* Directions for this task: Render the lines of the items as a Markdown table with the columns Row and Item line. Begin at the line that contains "Locate an element on the screen." and continue through the last line of the items, skipping blank lines and leaving the pictures out of your answer.

[[ Available records open ]]

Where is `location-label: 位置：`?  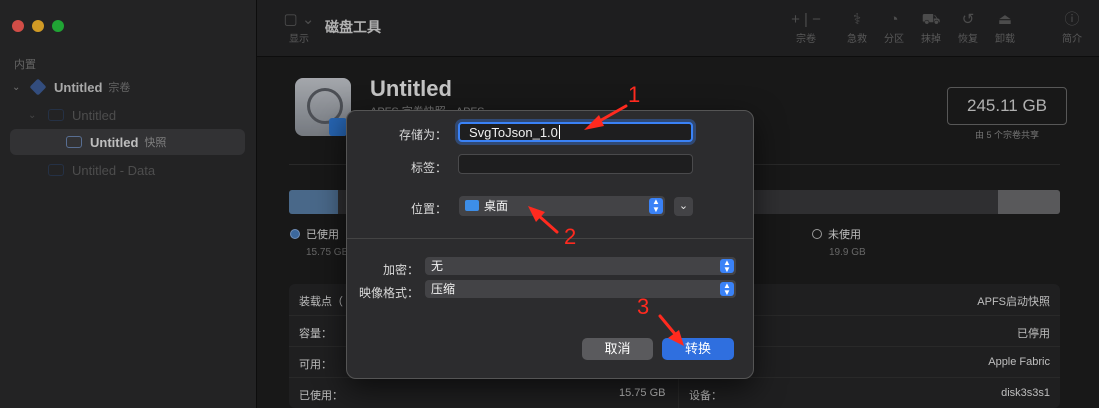 location-label: 位置： is located at coordinates (428, 209).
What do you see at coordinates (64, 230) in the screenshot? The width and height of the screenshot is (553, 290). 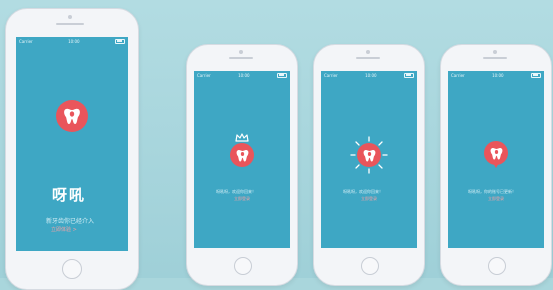 I see `enter-link: 立即体验 >` at bounding box center [64, 230].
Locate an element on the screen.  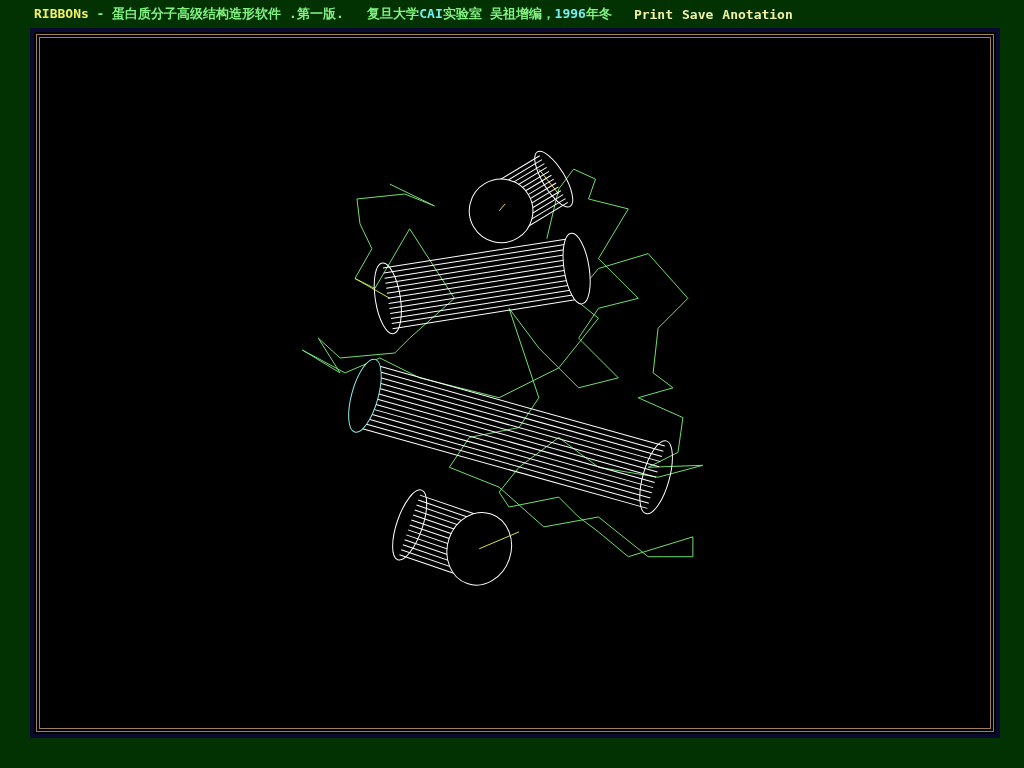
menu-item: Anotation is located at coordinates (758, 14).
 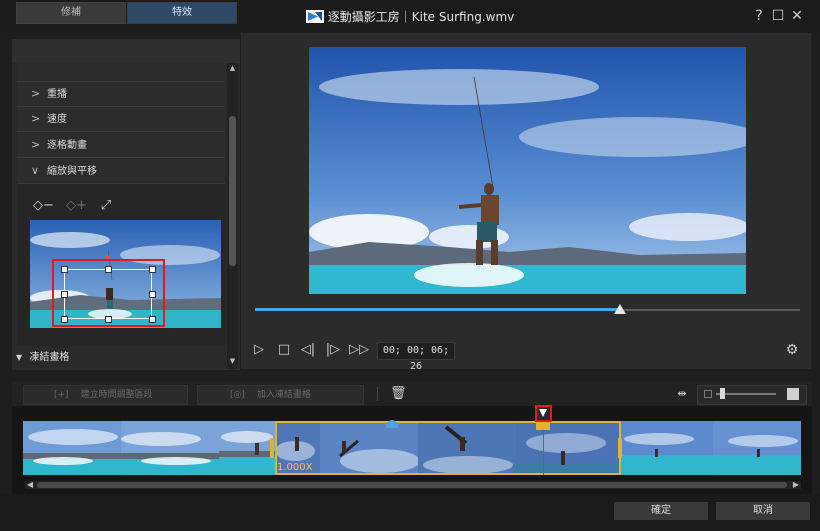 What do you see at coordinates (120, 358) in the screenshot?
I see `freeze-frame-section: ▼ 凍結畫格` at bounding box center [120, 358].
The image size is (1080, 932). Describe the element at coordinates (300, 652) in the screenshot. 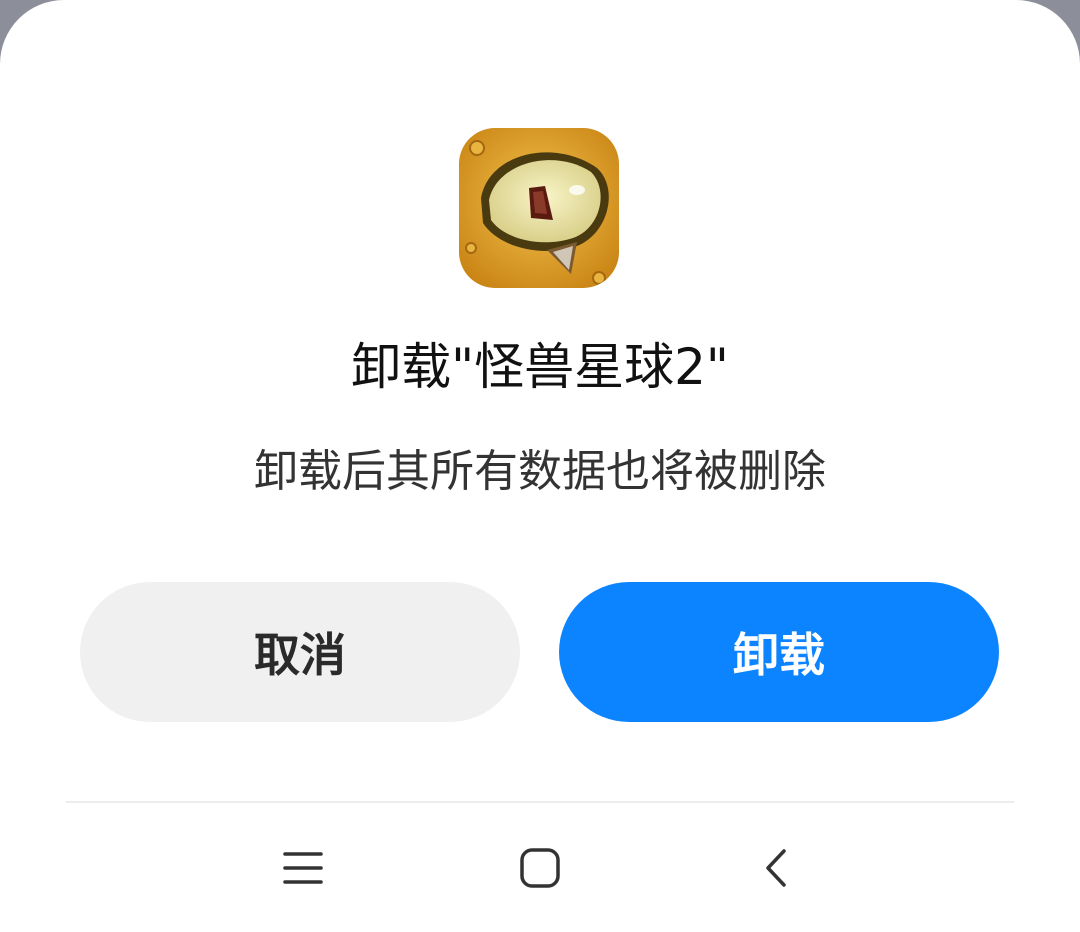

I see `cancel-button: 取消` at that location.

[[ Available records closed ]]

* Solution for this problem:
| Row | Item line |
|---|---|
| 1 | Locate an element on the screen.   |
| 2 | menu-item: Anotation is located at coordinates (758, 14). |
| 3 |   What do you see at coordinates (120, 358) in the screenshot? |
| 4 | I see `freeze-frame-section: ▼ 凍結畫格` at bounding box center [120, 358]. |
| 5 | The image size is (1080, 932). Describe the element at coordinates (300, 652) in the screenshot.  |
| 6 | I see `cancel-button: 取消` at that location. |